*Extracted records*:
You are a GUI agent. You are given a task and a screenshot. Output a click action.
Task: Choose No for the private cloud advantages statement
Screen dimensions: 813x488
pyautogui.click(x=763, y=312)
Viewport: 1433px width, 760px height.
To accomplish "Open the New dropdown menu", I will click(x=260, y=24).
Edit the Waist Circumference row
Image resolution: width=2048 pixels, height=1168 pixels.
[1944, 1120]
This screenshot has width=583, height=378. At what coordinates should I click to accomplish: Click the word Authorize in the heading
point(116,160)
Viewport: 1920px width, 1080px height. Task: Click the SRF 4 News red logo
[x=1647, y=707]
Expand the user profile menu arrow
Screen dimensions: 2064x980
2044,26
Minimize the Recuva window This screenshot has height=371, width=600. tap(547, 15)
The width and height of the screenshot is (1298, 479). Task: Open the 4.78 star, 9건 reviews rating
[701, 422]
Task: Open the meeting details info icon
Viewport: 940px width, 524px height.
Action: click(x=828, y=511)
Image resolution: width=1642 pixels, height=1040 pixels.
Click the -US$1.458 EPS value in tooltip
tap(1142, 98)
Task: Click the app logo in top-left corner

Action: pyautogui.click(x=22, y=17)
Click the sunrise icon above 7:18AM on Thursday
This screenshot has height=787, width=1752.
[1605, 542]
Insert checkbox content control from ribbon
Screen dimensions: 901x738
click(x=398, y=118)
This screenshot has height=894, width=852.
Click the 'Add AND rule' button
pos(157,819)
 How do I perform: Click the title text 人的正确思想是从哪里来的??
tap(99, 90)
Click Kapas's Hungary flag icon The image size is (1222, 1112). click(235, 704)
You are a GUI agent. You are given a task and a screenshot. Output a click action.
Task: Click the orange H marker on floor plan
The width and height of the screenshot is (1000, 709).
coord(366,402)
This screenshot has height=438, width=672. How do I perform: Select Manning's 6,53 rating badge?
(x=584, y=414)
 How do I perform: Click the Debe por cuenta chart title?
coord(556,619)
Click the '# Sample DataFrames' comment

*Exercise*: How many lines of the records above contain the word "pixels"? Count them and give only the number.

*Solution to this exercise*: 2